Clinkers To Clevers To Chance

According to current art-world mythology, artists are no longer alienated loners surrounded by H. L. Mencken's hostile booboisie. The new, better-adjusted postmodern artist is a Master of the Universe, at home with a sophisticated public and different from an investment banker only in visual inventiveness and slyly subversive politics. A symptom of this alleged new health is an appetite for working in groups, and an exhibition called "Team Spirit" surveys some recent results. (Organized by New York's Independent Curators, Inc., the show debuted at the Neuberger Museum in Purchase, N. Y. It opens next on Feb. 8 at the Cleveland Center for Contemporary Art and then travels to Vancouver, Miami, Charlotte, N.C., Davenport, Iowa, and St. Louis.)

The definition of a team in "Team Spirit" varies widely. Among the 26 American, Canadian and European combos are a married couple (Newton and Helen Mayer Harrison) and a nuclear family (Boyle Family). But there are also identical twins (Mike and Doug Starn), gay lovers (Martha Fleming and Lyne Lapointe), self-help groups (the Bronx's Tim Rollins + Kids of Survival) and fine arts platoons attached to larger multimedia cooperatives (Yugoslavia's IRWIN). Taken as a whole, their work is generally hip, flip, short on abstraction, heavy on irony and deep into the environment and art-about-art jokes. Almost all of it is complicated assemblage or installation sculpture. (Team players don't seem to go in much for you-sand-and-I'll-polish reductionism.) And it's as cocksure as an old Rooney-Garland musical. There's not a scintilla of Giacometti-like angst or Pollock-like self-doubt in the whole show.

The best piece is "The Third World War Ends" (1982-83), by a couple of Soviet emigres, Komar & Melamid. Although send-ups of heroic social-realist painting look a little more limp in the aftermath of the cold war than they did in the Brezhnev days of their origin, these two artists are old pros who know their craft. They augment a painting of a Russian soldier with a cape and gold sword holding a black child swathed in stars and stripes with an actual baby crib crushed by a beam. The combination tells us they're satirizing a repressive regime, not just a suffocating style. Among the offerings of younger artists, Kristin Jones and Andrew Ginzel's "Alkahest" (1990) a big skeletal globe cradling a clear glass plate of lush green leaves afloat in mineral oil - is a haunting sculptural poem about the fragility of the earth. And Seymour Likely's "The Unexpected Return of Blinky Palermo from the Tropics" (1989) is funny - but how can you miss with a bunch of plaster piglets in sunglasses and gold chains waiting for a lecturer to show up?
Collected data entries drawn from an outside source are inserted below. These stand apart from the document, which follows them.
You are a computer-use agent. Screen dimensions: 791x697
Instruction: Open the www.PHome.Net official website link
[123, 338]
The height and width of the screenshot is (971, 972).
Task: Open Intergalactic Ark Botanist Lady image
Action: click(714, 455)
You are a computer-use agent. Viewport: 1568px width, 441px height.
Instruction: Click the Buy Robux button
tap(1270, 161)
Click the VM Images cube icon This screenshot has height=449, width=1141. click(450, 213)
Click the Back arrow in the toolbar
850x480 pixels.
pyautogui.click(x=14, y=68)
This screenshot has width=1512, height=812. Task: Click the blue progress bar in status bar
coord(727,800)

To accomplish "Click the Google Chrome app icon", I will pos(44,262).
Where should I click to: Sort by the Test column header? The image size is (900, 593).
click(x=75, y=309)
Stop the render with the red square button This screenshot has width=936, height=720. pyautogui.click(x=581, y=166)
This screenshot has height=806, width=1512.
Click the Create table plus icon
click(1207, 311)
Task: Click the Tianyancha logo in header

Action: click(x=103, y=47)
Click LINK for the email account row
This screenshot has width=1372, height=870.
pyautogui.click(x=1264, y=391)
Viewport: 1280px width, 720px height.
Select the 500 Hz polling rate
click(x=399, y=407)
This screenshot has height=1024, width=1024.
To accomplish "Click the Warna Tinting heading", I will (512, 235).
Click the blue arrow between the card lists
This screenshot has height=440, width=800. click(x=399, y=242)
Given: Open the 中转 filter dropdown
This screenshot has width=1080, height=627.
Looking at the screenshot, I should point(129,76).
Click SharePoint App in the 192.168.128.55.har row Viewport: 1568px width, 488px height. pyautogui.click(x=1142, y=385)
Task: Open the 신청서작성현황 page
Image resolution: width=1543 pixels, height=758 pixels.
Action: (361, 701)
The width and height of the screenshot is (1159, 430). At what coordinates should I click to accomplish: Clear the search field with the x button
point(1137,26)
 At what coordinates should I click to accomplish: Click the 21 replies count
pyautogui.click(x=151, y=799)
"Team Spirit" has, however, too few pieces this good. Much of the show veers toward ponderous and overloaded art that aims to mean something by touching on everything. IRWIN huffs and puffs to come up with "L'Etat" (1988). It's an enormous light box - with a photo of business-suited male artists and a nude female on one side and self-portraits of old masters embedded in gold leaf on the other - underpinned by some oily, ominous revolving gears. Let's see: repression of women artists, check; a false art history of celebrities, check, and the nasty machinations of the international art world, double check. Very correct, but very cute. "Proposal for North Carolina Museum of Art" (1989) by Kate Ericson and Mel Ziegler is, on the other hand, insufferably patronizing. The model in the show features a row of toy farm equipment, but the finished piece in Raleigh would require full-size vehicles, painted bronze, to be returned to real farmers when the installation is over. The artists must figure the Carolina locals will relate to that. (Where's Jesse Helms when you really need him?)

So why doesn't collaboration work better with visual artists? If showbiz can have Penn & Teller, if lawyering thrives on those august, silver-haired partnerships, if baseball needs its batteries, why don't contemporary art's duos, trios and quartets fare as well? Perhaps it's because there's nothing in "Team Spirit" startlingly different from the fashionable produce of today's star-billed single acts (who usually work with a raft of assistants anyway). While a solo artist wrestles with a conscience, art teams have to clear things through committee. Maybe all that intra-team conferring somehow dissipates an essential blast of passion that would better energize the work of art itself. The Boyle Family, which describes itself as "four feuding dictators arguing bitterly about every color choice," contributes to the show "Broken Path Study with Black and White Tiles (West London)" (1983), a reproduction of a section of crumbling sidewalk containing almost no color choices.

The times, it turns out, aren't quite as brightly postmodern as we might think. The best artists still work essentially alone, with more intuition and less strategy (a word mentioned at least four times in the catalog essays) than "Team Spirit" evidences. Art from groups may be like sex from a solo participant: enjoyable in a pinch, but not quite the real thing.